Read through the entries below and copy each line where "agent" turns up.

## Data under study:
════════════════

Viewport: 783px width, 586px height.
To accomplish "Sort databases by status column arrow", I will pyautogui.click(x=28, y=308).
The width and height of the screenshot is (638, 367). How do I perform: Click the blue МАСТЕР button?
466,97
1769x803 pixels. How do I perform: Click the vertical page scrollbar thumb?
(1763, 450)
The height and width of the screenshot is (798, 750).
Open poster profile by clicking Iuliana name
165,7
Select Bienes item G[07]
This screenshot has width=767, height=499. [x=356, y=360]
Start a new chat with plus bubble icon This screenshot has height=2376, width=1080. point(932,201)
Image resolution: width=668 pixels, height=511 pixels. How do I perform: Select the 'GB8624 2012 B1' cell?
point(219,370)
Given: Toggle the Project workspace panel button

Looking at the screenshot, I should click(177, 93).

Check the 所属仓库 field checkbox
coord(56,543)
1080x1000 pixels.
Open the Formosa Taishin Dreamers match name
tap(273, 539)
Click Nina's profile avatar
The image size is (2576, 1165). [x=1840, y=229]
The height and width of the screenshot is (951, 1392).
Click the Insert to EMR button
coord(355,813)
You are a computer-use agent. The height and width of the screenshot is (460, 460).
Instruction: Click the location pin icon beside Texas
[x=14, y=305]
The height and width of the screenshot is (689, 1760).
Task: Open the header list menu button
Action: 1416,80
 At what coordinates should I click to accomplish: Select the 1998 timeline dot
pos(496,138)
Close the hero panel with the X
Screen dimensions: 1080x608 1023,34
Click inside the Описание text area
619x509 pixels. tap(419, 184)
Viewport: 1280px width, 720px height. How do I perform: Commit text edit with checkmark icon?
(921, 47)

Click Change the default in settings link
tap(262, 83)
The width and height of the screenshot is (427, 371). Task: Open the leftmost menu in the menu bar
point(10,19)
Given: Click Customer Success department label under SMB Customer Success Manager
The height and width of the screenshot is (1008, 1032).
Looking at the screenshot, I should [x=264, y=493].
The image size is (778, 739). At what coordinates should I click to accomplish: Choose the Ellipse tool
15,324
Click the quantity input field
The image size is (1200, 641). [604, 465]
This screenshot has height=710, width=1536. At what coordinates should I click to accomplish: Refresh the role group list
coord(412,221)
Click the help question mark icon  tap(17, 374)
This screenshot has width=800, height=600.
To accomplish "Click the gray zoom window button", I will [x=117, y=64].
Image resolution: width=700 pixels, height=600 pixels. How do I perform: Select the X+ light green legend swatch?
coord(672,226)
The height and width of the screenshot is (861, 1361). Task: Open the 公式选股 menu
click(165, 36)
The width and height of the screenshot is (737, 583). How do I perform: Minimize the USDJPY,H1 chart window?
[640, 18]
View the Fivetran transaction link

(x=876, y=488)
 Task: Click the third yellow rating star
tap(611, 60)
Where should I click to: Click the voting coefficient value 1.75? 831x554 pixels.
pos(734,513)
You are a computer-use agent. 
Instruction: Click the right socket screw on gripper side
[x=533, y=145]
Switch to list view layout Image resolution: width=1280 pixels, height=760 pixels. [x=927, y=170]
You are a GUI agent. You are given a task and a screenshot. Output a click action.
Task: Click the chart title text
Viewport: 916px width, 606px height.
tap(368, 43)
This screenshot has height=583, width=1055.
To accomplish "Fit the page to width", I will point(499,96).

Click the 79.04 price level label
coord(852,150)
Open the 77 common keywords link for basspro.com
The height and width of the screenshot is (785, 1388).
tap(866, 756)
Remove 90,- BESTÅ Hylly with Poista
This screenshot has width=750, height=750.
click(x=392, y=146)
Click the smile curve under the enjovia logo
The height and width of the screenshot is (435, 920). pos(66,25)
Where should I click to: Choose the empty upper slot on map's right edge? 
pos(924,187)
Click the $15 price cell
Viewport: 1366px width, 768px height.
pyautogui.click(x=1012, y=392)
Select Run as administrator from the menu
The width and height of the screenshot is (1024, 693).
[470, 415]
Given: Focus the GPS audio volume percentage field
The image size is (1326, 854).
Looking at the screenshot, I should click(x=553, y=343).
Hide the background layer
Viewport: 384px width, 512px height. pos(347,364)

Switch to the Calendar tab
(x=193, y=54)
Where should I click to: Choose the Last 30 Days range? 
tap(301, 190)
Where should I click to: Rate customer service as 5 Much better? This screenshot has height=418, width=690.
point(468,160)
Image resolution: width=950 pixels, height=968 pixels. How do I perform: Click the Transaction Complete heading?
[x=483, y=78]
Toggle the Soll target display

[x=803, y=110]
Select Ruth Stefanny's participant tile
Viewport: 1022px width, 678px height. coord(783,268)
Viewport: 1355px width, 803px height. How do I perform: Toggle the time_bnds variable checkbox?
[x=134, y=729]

════════════════

## Output below:
You are a computer-use agent. The height and width of the screenshot is (460, 460).
You are a computer-use agent. 
You are a GUI agent. You are given a task and a screenshot. Output a click action.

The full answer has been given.